A new Jewish Museum exhibit ruminates about food

Photo: Photo by Elinor B. Cahn. 1985.031.002, License: N/A

Photo by Elinor B. Cahn. 1985.031.002

A 1985 photograph of Attman’s Delicatessen, part of the Chosen Food exhibit


Chosen Food: Cuisine, Culture and American Jewish Identity

Through Sept. 30, 2012 at the Jewish Museum

For more information go to jewishmuseummd.org.

The new exhibition at the Jewish Museum of Maryland, Chosen Food: Cuisine, Culture and American Jewish Identity, is not a full-course examination of what has traveled down the Jewish-American gullet. It is, rather, an appetizer plate, heaped with tantalizing tidbits. The visitor learns, for instance, that 86 percent of kosher-food consumers aren’t observant Jews; that, in 1935, at the request of a Georgia rabbi, Coca-Cola substituted cottonseed for beef tallow glycerin in its famous secret recipe; that when Iranian Jews immigrated to the United States, dried limes were so central to their cuisine they brought them in their pockets.

“We cover a lot of big things, but we’re not trying to be the encyclopedia,” Jewish Museum of Maryland Executive Director Avi Decter says. “You couldn’t do it.” Instead, the exhibit is a survey of what American Jews in all their diversity eat now, with enough historical information to explain how that came to be. Emphasis is placed on the global nature of Jewish cuisine and the nearly infinite variety of interpretations it has undergone.

It’s a subject some might consider beneath scholarly dignity. The museum received a grant from the National Endowment for the Humanities for the exhibition, and the written comments of the panelists who reviewed the application betray some skepticism, Decter says, despite the NEH’s decision to support the project.

“Every one of them began with a variation of a sentence along the lines of, ‘We thought this was a joke until we read the proposal,’” he says. “It’s culture-lite, humanities-lite.” But the museum has a history of tackling unusual subjects, such as Jewish vacationing and tchotchkes (the Yiddish word for knickknacks). “The reason nobody did it before was it was so obvious,” Decter says. “Just because it’s obvious doesn’t make it unimportant.”

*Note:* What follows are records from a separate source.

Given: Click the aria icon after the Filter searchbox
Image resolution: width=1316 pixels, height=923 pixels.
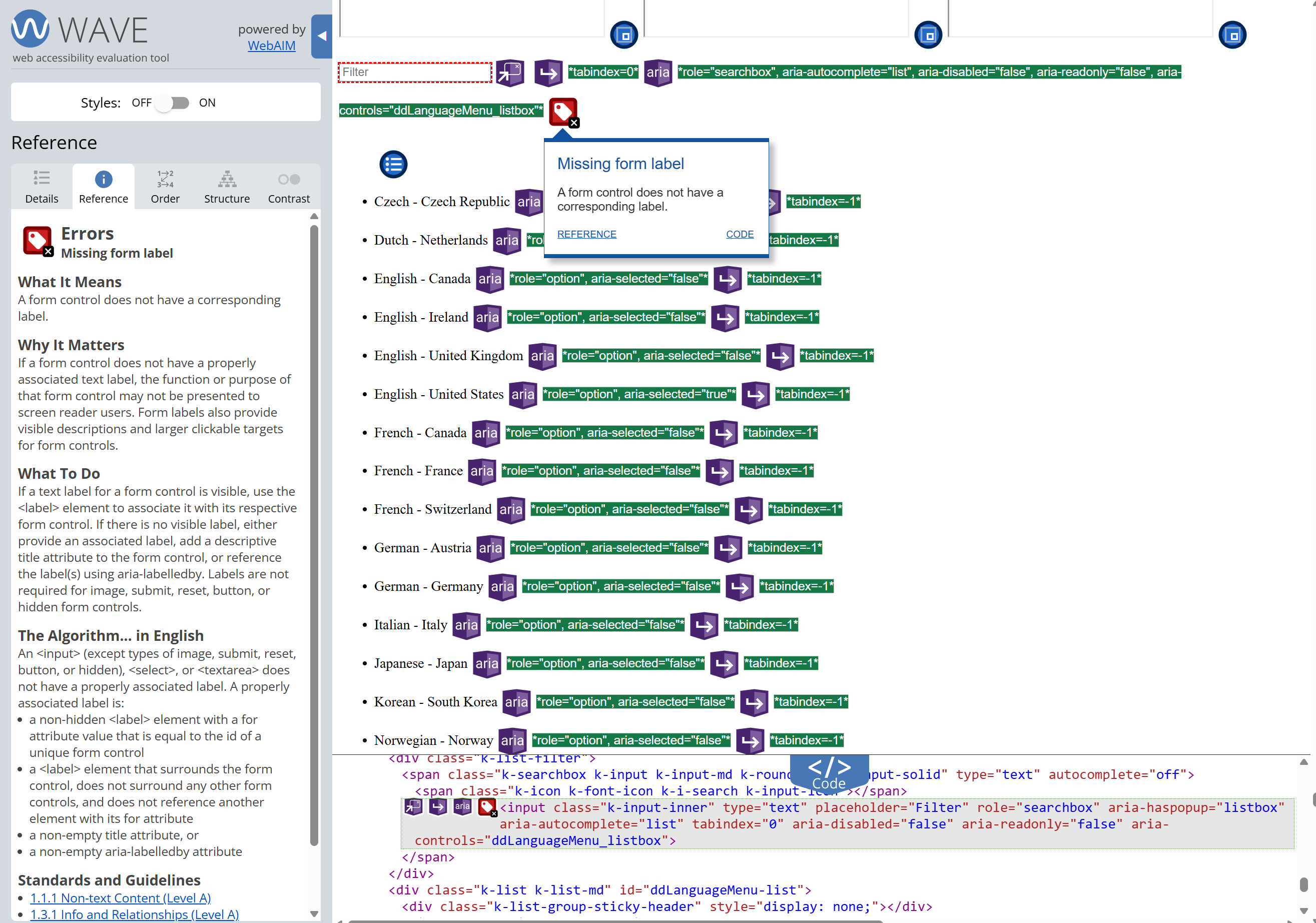Looking at the screenshot, I should point(657,72).
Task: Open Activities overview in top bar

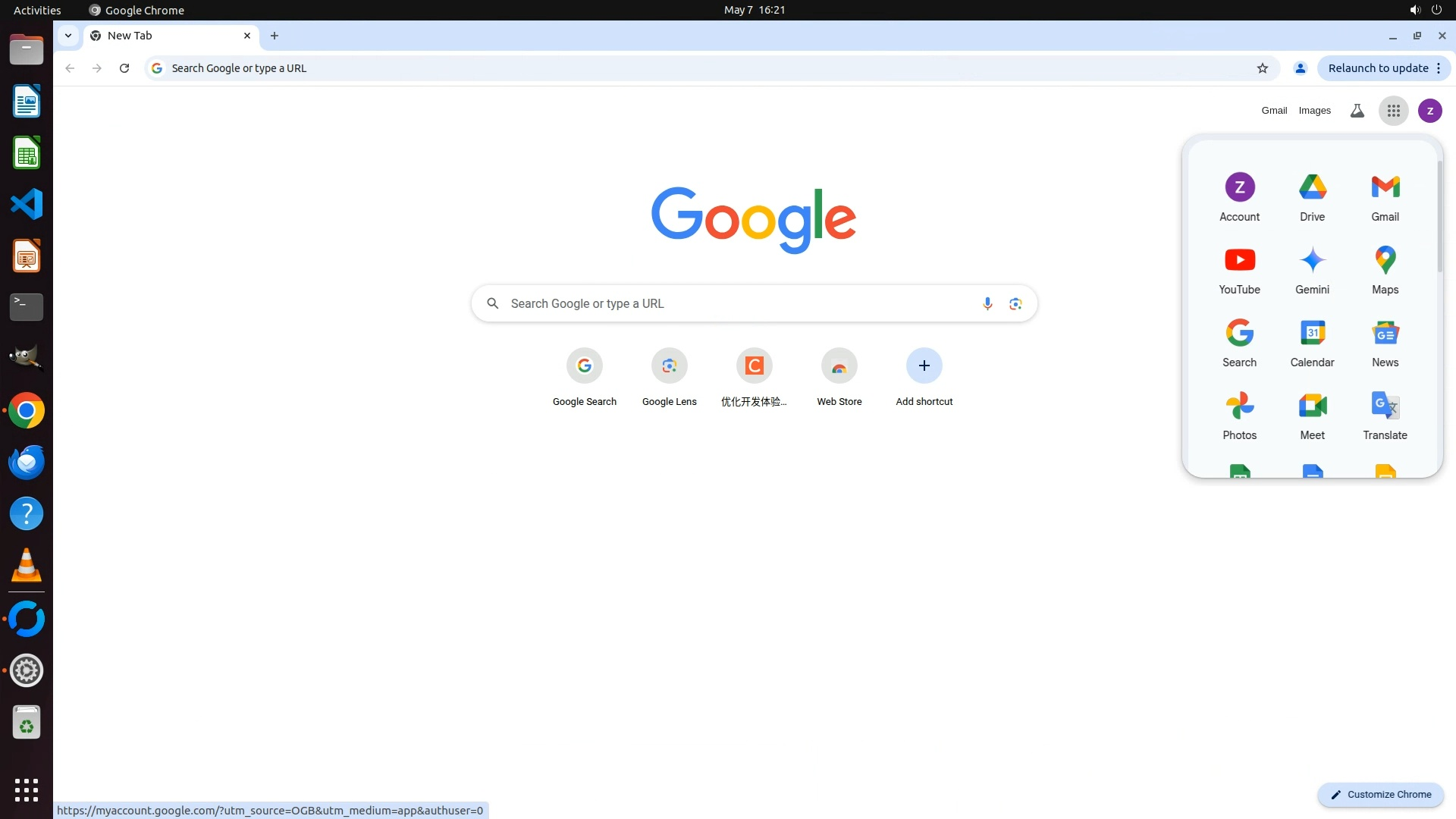Action: click(x=37, y=10)
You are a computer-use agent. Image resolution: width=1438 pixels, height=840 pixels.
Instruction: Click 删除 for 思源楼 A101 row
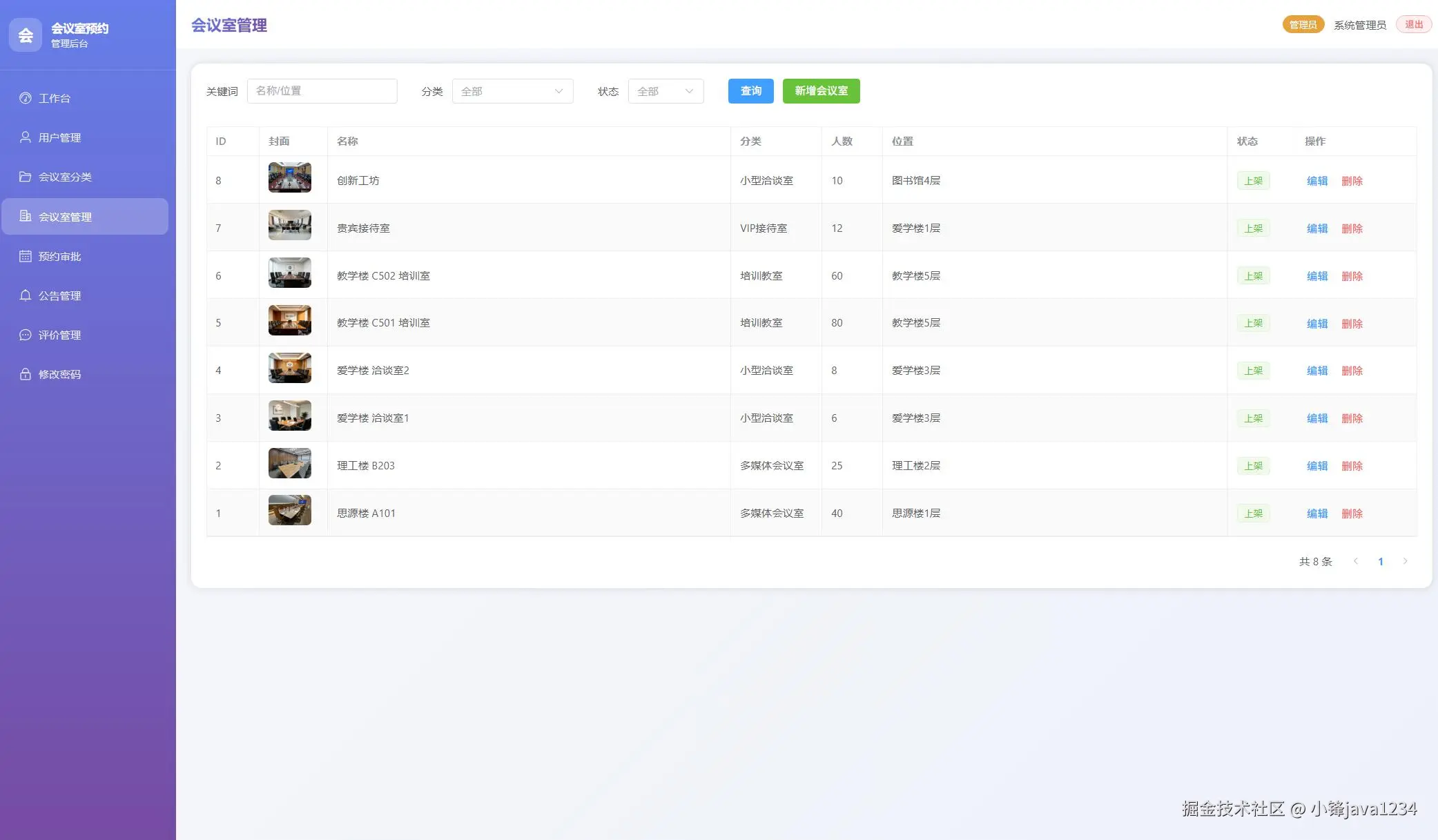point(1352,514)

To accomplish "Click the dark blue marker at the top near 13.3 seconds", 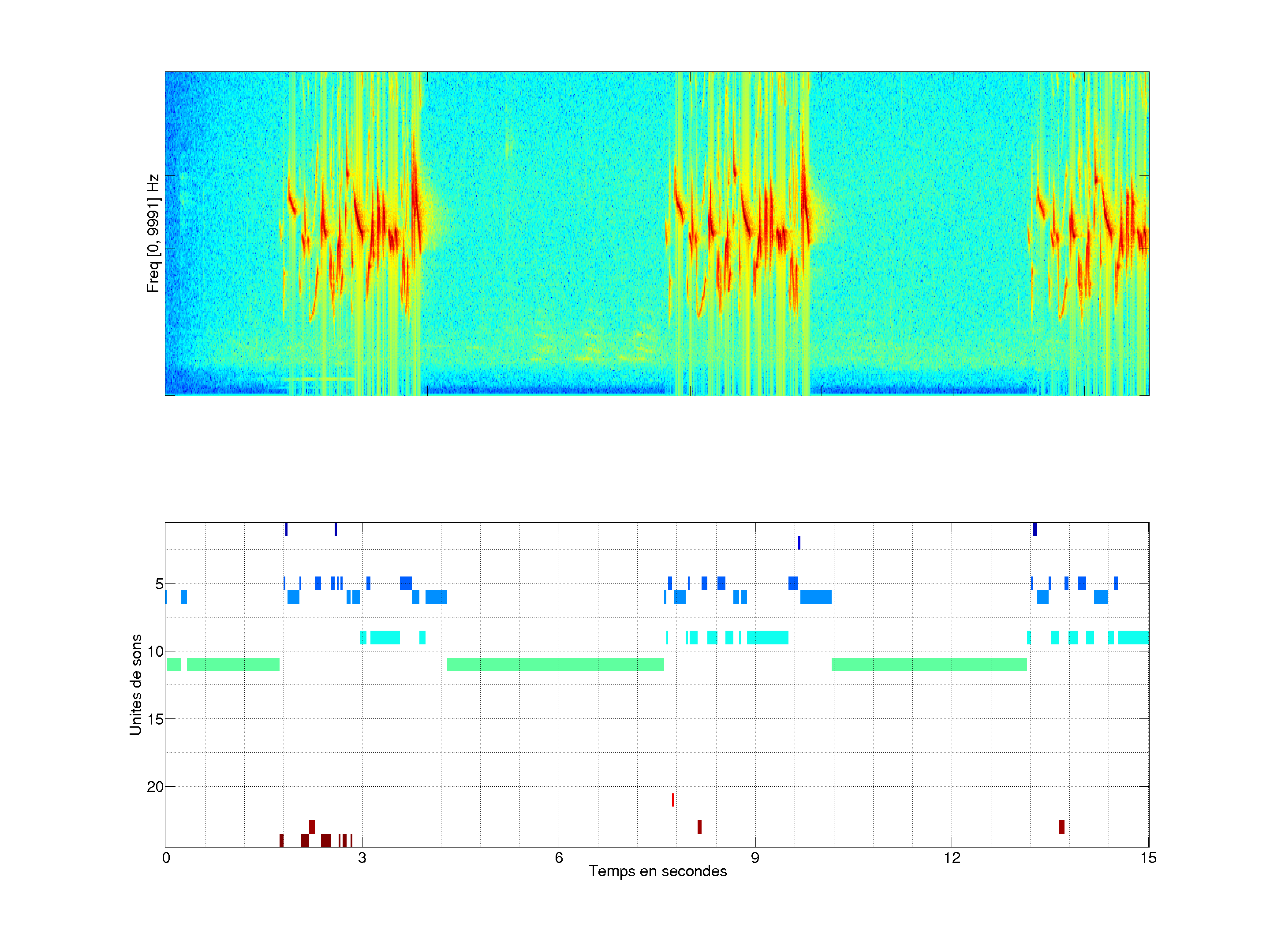I will click(1035, 529).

Portions of the exhibition, while fun, do feel a bit light. For example, visitors can choose on a touch screen what they consider to be the “most Jewish” food represented, from a field of some 20 items. Poll results are then displayed on the screen. (On the day of the opening, matzo-ball soup was in the lead.) A section on special occasions includes a loop of home videos of various festive events—bar and bat mitzvahs, weddings—that isn’t particularly illuminating if you’re Jewish yourself, have ever attended such an occasion, or are at all culturally literate.